Pugs are easily recognized by their squishy faces, curly tails, and boisterous personalities! These little dogs were bred to be companions to China’s ruling families and have continued to grow in popularity since. They are often described as “a lot of dog in a small package,” and they certainly are. This breed is one of the class clowns of the dog world!




The Basenji is a hunting dog from Africa. This is an ancient breed that shares many characteristics with wild dogs that separate them from their more modern, domesticated cousins. Basenjis do not bark, but vocalize with yodels and howls. They are energetic and alert dogs that bond closely with their humans, but may be less friendly toward other family pets.



Finnish Spitz

Patient, playful and intelligent, the Finnish Spitz makes a great companion for the active family. They were originally bred to hunt all types of game, from squirrels and grouse to elk and bear. Like other Northern breeds, they have plush coats and curly tails.



Shiba Inu

Shiba Inu are small hunting dogs from Japan. They come from a spitz origin, which gives them their thick coats and curly tails. They are an independent breed and are often described as cat-like by their owners. Like the Basenji, Shiba Inu is considered an ancient breed, with a genetic history that predates most of our modern dogs.



Norwegian Buhund

The Norwegian Buhund is truly an all-purpose dog. The breed has been used as a farm and herding dog, a watch dog, and a nanny dog. Ancestors of today’s Buhund were buried alongside Vikings so that they could continue to care for their humans after death.

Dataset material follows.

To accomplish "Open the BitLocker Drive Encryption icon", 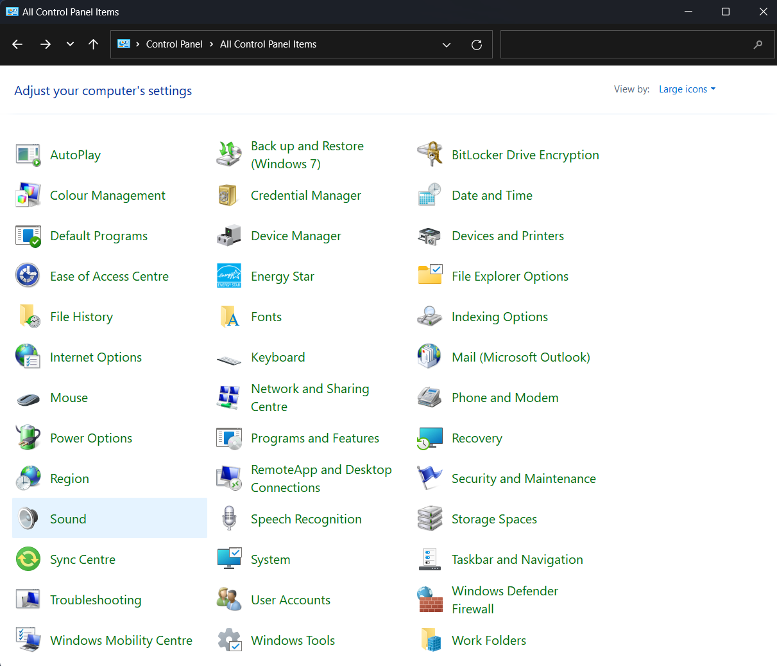I will [x=429, y=155].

Samoyeds are known for their beautiful white coats and curly tails. These northern dogs have been used as reindeer herders and sledding dogs for hundreds of years. Samoyeds are another ancient breed, like most of the spitz-type dogs, and have a long history working alongside humans in incredibly harsh weather. Samoyeds are energetic, social, and playful dogs, often known for their “Sammy smile.”




These dogs may be tiny on the outside, but they’ve got huge personalities. Pomeranians are small, sturdy, and lively dogs. These tiny dogs were bred down from larger working dogs to be family companions. Although paintings from the 1700-1800s depict dogs weighing as much as 30 pounds, a single 12-pound Pomeranian shown by Queen Victoria is credited with popularizing the toy-sized dogs.

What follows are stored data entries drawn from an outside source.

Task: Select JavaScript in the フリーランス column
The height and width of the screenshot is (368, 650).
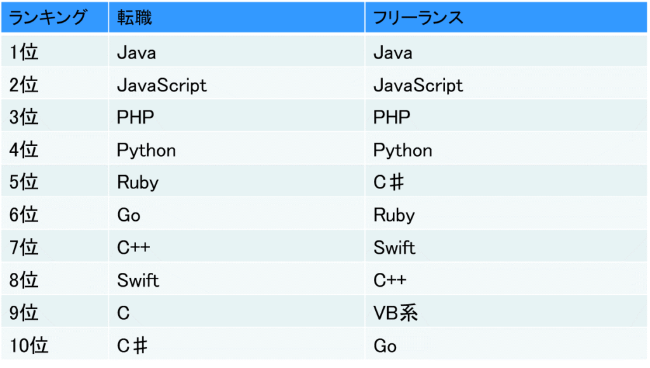Action: coord(418,85)
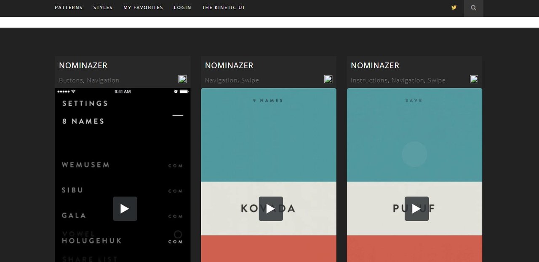The image size is (539, 262).
Task: Play the SETTINGS screen video
Action: [x=125, y=208]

The Akita is a large Japanese breed widely known for its fierce loyalty to its family. You may recall the story of Hachiko, the Akita who waited for his owner to come home every day nine years after his owner’s death. Originally bred for hunting large game such as bear and elk, the Akita is also a dedicated guardian.



Chow Chow

Another ancient breed, the Chow Chow has been a part of Chinese culture for hundreds of years. These fluffy, curly-tailed dogs are unique and primitive. They were used as general-purpose dogs — hunting, herding, sledding, and guarding. They are independent and loyal, sometimes aggressive with other animals, but affectionate with their people.

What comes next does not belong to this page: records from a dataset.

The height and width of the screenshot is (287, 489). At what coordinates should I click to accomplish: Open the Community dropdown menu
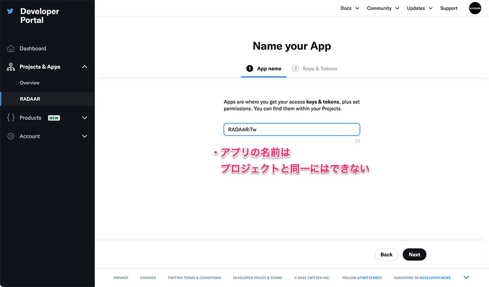[x=383, y=8]
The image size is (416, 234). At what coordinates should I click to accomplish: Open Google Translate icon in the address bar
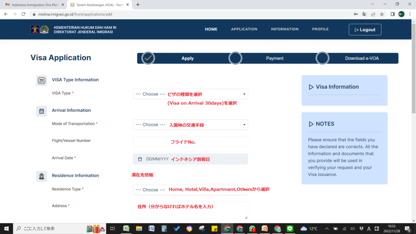pyautogui.click(x=364, y=14)
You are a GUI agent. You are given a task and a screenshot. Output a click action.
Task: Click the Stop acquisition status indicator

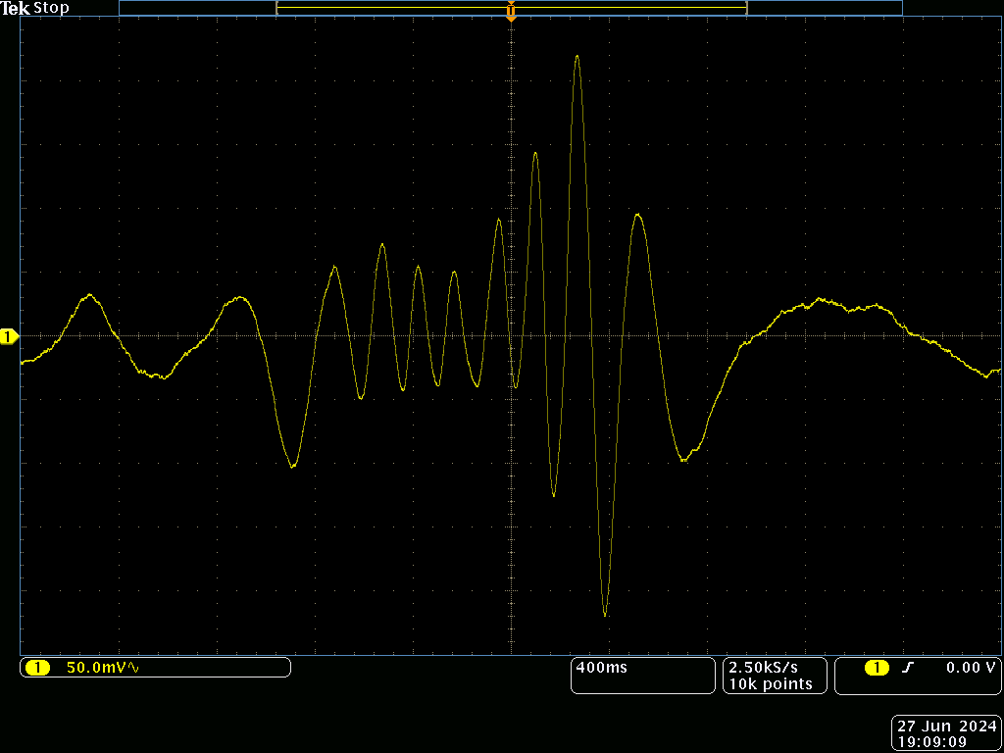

The Keeshond is a German spitz known for its outgoing personality. Their thick, double coats and curly tails provide the classic northern appearance that showcases this breed’s heritage. Keeshonden are intelligent, playful, and eager to please, and they make excellent companions for people of all ages.



Norwegian Elkhound

This large northern breed has been used as an all-around hunting dog, but is large enough to track elk, bear, and wolves. Norwegian Elkhounds are loyal to their owners, often forming inseparable bonds. They are strong and athletic dogs that make great companions for active owners.



American Eskimo Dog

Despite its name, this breed originated as a companion dog in Germany. Used to guard property, American Eskimo Dogs are territorial and dedicated watch dogs. That said, they are very affectionate and playful and make an excellent companion for people of all ages.


Alaskan Malamute

The Alaskan Malamute is well known for its sledding and hauling work. They are large, powerful dogs that need a job to do and are often not recommended for the novice owner. That said, they are quiet, extremely social, and love spending time with their families.